● **Excerpted passage**:
════════

Recordkeeping and documentation that holds up
Store executed contracts, invoices, shipping records, customer addresses, and service logs that prove foreign derived sales and services. Keep reconciled schedules for DEI, DII, and QBAI, including quarterly averages under straight line rules. Maintain transfer pricing studies and intercompany agreements that support allocations. Retain Forms 1118 and 8992, Section 78 gross ups, and any Section 962 election materials through the statute period. The FDII regulations spell out the substantiation standards, follow them closely.
Build a single FDII binder, digital is fine, that ties every FDDEI claim to evidence. You will thank yourself during review or exam.
2026 planning alert, what changed in law and what it means for 8993
On July 4, 2025, Congress enacted a law that modifies Section 250 for tax years beginning after December 31, 2025. Among other changes, it adjusts the deduction percentages and revises elements of the FDII and GILTI frameworks, replacing the terms with FDDEI and Net CFC Tested Income in the statute, and removing the 10% deemed tangible return from both regimes. Expect the IRS to revise Form 8993 and instructions for 2026 filings. Plan ahead, because your modeling and documentation will shift.
Old rules for 2025 vs new rules for 2026 and later
| Topic | 2025 tax years | 2026 and later |
| FDII terminology | FDII, FDDEI is the numerator concept | Regime redefined around FDDEI in statute |
| Deemed tangible return | DTIR equals 10% of QBAI | DTIR eliminated |
| GILTI term | GILTI under section 951A | Renamed Net CFC Tested Income in statute |
| Section 250 deduction rates | 37.5% of FDII and 50% of GILTI | 33.34% FDDEI and 40% NCTI, permanent |
| Taxable income limitation | Applies, proportional reductions | Continues to apply with updated mechanics |
These changes are effective for tax years beginning after December 31, 2025. Your 2025 returns still use the December 2024 IRS instructions for Form 8993. Build transitional workpapers that show both computations if you need provision to return reconciliations.
Practical examples and tips
- If you sell tangible goods to a foreign person and deliver outside the United States, retain carrier records and delivery addresses. If you sell rights to exploit intangibles worldwide, compute the foreign use share based on end user revenue outside the United States, and keep the worksheets. These are direct asks in the regulations.
- For GILTI, tie the 8992 inclusion to the 8993 deduction base and ensure the Section 78 gross up is in both the income and the Form 1118 baskets. Many missed limitations trace back to ignoring gross ups.
- In consolidated groups, centralize QBAI with quarterly snapshots and a depreciation crosswalk. Reviewers should not have to hunt for basis.

════════

● **Problem to work on**:
In the Form 8993 passage, what Section 250 deduction rates apply for 2026 and later tax years?

● **Material**:
════════

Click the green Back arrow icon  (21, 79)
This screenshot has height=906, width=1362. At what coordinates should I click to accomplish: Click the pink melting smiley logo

════════

● **Answer to this exercise**:
33.34% for FDDEI and 40% for Net CFC Tested Income, and these rates are permanent.